It is suggested that the supreme power of Greece and Rome, each in its own direction, was due to the attainment of a fortunate balance between the social and political functions of the constituents of the nation, the directing power being supplied chiefly by the invaders of northern race, who formed the dominant class among the southern indigenous Mediterranean population. In each case, the northern elements grew gradually less, through such agencies as losses in war, the selective action of a differential birth rate, and by racial merging into the more numerous southern stock.
The outburst of artistic genius and intellectual pre-eminence which marked the Renaissance in North Italy may perhaps be due to a similar racial composition, the northern elements being supplied by the descendants of the barbarian invaders of the later Roman Empire.
Great Britain has also similar racial elements. The Mediterranean race, spreading up the shores of the Atlantic, enters largely into the composition of the people of the south-west. The northern element, immigrant from the shores of the Baltic and North Sea, is strongest in the east and north.

TASK INSTRUCTIONS
1. Repeat the passage on racial composition between "It is suggested" and "later Roman Empire.", inclusive.
2. Summarize the passage on racial composition in two sentences.
The lines that come next bear no relation to the passage above.

Stored records
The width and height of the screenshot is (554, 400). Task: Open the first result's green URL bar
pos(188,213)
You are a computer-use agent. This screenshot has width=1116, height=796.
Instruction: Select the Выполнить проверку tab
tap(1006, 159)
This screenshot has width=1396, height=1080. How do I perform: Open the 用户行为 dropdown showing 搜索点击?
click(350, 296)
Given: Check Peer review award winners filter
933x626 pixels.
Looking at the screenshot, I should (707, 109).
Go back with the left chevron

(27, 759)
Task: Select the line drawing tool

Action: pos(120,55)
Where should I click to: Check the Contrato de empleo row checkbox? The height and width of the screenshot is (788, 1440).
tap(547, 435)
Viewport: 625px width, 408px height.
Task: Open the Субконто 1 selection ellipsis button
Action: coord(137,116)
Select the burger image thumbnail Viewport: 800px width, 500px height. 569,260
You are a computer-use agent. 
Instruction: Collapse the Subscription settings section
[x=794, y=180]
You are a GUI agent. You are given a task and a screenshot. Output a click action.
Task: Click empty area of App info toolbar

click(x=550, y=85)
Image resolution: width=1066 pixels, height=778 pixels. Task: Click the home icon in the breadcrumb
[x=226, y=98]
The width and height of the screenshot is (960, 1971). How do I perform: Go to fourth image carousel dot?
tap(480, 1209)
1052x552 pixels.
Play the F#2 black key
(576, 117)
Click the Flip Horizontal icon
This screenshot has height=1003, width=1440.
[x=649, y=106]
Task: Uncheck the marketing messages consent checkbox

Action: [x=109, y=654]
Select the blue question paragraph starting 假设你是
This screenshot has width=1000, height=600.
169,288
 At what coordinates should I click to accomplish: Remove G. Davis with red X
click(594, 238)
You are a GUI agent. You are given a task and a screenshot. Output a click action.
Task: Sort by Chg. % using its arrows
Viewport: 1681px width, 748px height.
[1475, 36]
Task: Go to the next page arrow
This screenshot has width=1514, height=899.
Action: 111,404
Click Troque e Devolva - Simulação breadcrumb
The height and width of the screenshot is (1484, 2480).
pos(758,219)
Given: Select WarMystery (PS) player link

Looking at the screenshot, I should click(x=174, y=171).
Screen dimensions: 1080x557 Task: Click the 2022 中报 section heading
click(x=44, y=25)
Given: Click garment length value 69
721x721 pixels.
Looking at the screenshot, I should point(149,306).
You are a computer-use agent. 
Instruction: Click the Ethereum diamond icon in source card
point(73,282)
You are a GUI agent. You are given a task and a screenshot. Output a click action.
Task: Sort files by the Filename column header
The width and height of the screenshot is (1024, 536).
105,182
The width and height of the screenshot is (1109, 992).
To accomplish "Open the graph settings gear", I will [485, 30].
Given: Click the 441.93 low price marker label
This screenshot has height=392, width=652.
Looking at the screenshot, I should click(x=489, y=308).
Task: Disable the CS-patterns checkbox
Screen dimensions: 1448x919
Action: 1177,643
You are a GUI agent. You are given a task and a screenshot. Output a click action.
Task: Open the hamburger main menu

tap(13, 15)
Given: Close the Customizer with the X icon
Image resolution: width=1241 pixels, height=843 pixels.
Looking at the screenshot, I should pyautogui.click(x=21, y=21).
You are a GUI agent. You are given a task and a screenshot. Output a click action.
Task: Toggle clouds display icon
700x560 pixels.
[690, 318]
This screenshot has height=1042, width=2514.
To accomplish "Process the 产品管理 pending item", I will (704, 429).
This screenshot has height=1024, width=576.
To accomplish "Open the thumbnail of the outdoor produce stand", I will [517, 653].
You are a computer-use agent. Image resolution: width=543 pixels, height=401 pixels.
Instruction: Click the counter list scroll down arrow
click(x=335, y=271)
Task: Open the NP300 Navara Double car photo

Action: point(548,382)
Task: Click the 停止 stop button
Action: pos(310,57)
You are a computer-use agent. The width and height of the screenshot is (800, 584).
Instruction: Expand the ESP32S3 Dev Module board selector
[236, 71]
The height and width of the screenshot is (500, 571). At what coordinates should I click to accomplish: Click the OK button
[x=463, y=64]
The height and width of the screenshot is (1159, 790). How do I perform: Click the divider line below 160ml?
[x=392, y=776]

ACTIVITY ANSWERS
1.
It is suggested that the supreme power of Greece and Rome, each in its own direction, was due to the attainment of a fortunate balance between the social and political functions of the constituents of the nation, the directing power being supplied chiefly by the invaders of northern race, who formed the dominant class among the southern indigenous Mediterranean population. In each case, the northern elements grew gradually less, through such agencies as losses in war, the selective action of a differential birth rate, and by racial merging into the more numerous southern stock.
The outburst of artistic genius and intellectual pre-eminence which marked the Renaissance in North Italy may perhaps be due to a similar racial composition, the northern elements being supplied by the descendants of the barbarian invaders of the later Roman Empire.

2. The passage suggests that the power of Greece and Rome arose from a balance between a dominant class of northern invaders and a more numerous southern Mediterranean population, whose northern elements gradually declined through war, a differential birth rate, and merging. It proposes that the North Italian Renaissance may reflect a similar mix and states that Great Britain has comparable elements, with the Mediterranean race prominent in the south-west and the northern element strongest in the east and north.